Bernini’s David depicts the moment before the eponymous character throws a stone at the head of the giant Goliath, who was ready to fight the Israelite army of King Saul. David eventually became King himself, and is, according to biblical tradition, an ancestor of Jesus Christ.


Though the narrative is the same as in Michelangelo’s David at the Galleria dell’Accademia, the Florentine sculpture depicts the shepherd in the moment just before slinging the stone, in a bout of serene contemplation of what is to come. Bernini’s work, by contrast, shows the moment, frozen in time, right before David throws the stone. He bites his lip, the muscles of his torso are tense with energy, and he gazes beyond the viewer, at a Goliath that stands just behind us.





This sculpture depicts one of those lovely stories of a god attempting to get something from a woman (in this case a nymph) that she does not want to give. In this case, the god in question is Apollo, and the nymph, Daphne. As he pursues her longer and longer, and the nymph grows more and more desperate, she begs her father, the river deity Peneus, to come to her aid. He does, turning her into a laurel tree, which is the moment shown in this work, that instant where Daphne is both nymph and tree, just caught by Apollo but forever out of his lusty grasp. It is his “love” for Daphne that drives him to make the laurel tree his own, which is why he is usually depicted wearing laurel leaves.

The sculpture was created by Bernini in 1622-1625, commissioned, of course, by Scipione Borghese, in the wake of having gifted The Rape of Proserpina to Cardinal Ludovico Ludovisi. It had originally been placed by a doorway, a location which Bernini took into account when designing the sculpture. The intent had been to have the viewer first gaze upon both Apollo’s and Daphne’s faces at the same time, thus revealing both of their reactions instantly. Today, however, the sculpture sits at the center of the room.
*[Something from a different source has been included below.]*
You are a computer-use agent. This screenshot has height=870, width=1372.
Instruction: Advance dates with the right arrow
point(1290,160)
These two busts of Cardinal Scipione Borghese were both created by Gian Lorenzo Bernini in 1632. The reason for there being two of them is because the first one (on the left) was discovered to have a crack across the forehead as it was being polished. A second bust was then commissioned, which took, depending on the account, either three or fifteen days to complete.













Piazza del Popolo
While this square’s name translates to “People’s Square,” its name actually derives from the word for “poplar,” which is where the church of Santa Maria del Popolo, located on the square, takes its name. This square was the beginning of an important road to Ariminum (present-day Rimini), so that it was for a long time the first view visitors had of Rome. It later became a site for public executions, the last of which took place in 1826.
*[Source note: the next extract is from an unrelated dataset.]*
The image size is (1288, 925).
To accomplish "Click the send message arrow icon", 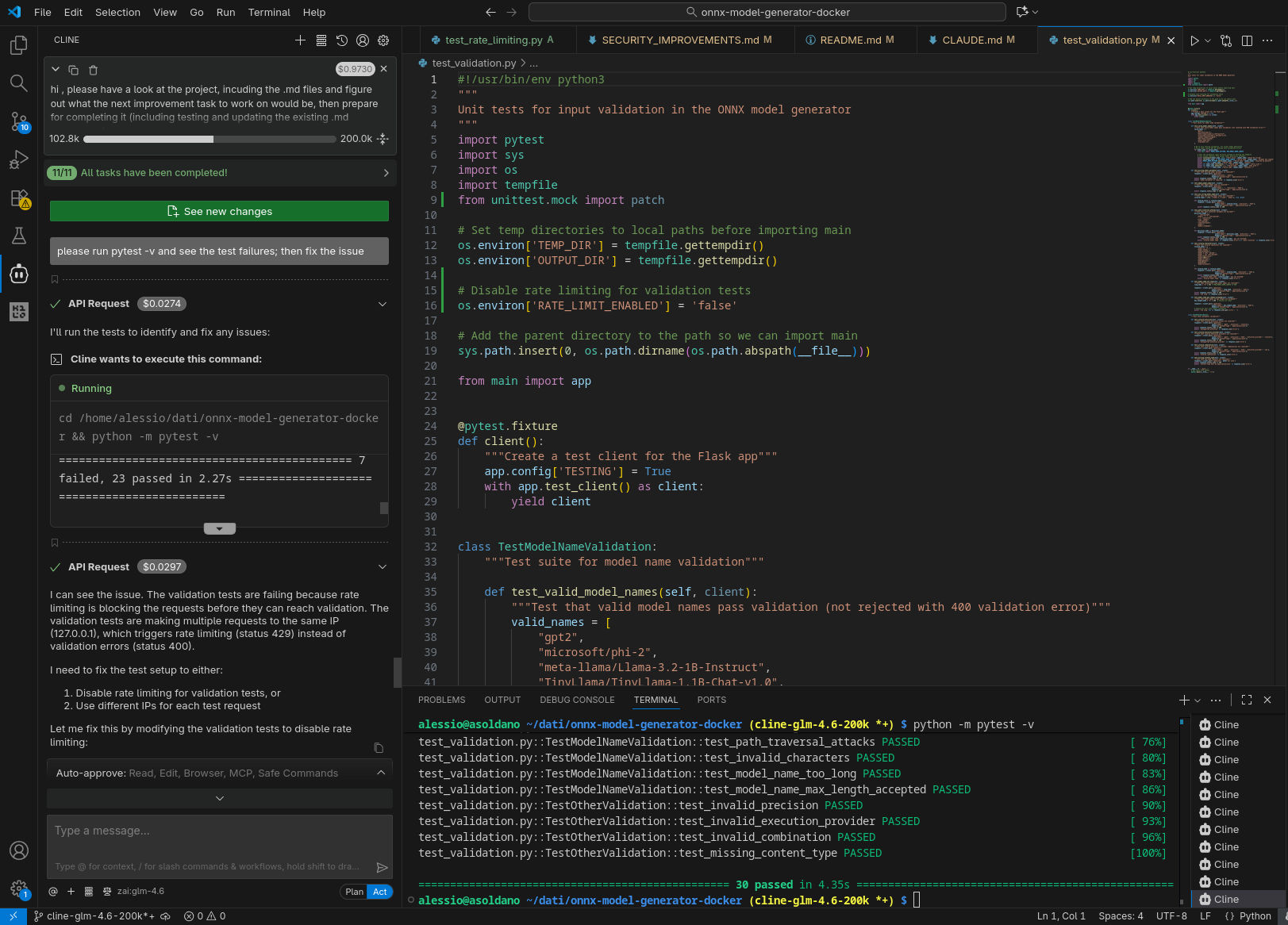I will pos(382,867).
The Egyptian obelisk which sits at its center once stood in Heliopolis, until it was brought to Rome by the order of Augustus and set up in the Circus Maximus. Three of its sides were carved by Seti I, who the obelisk first belonged to, with the last being carved during the reign of his son Rameses II, who eventually erected it. It is one of thirteen ancient obelisks in Rome, and is the second-oldest, as well as one of the tallest.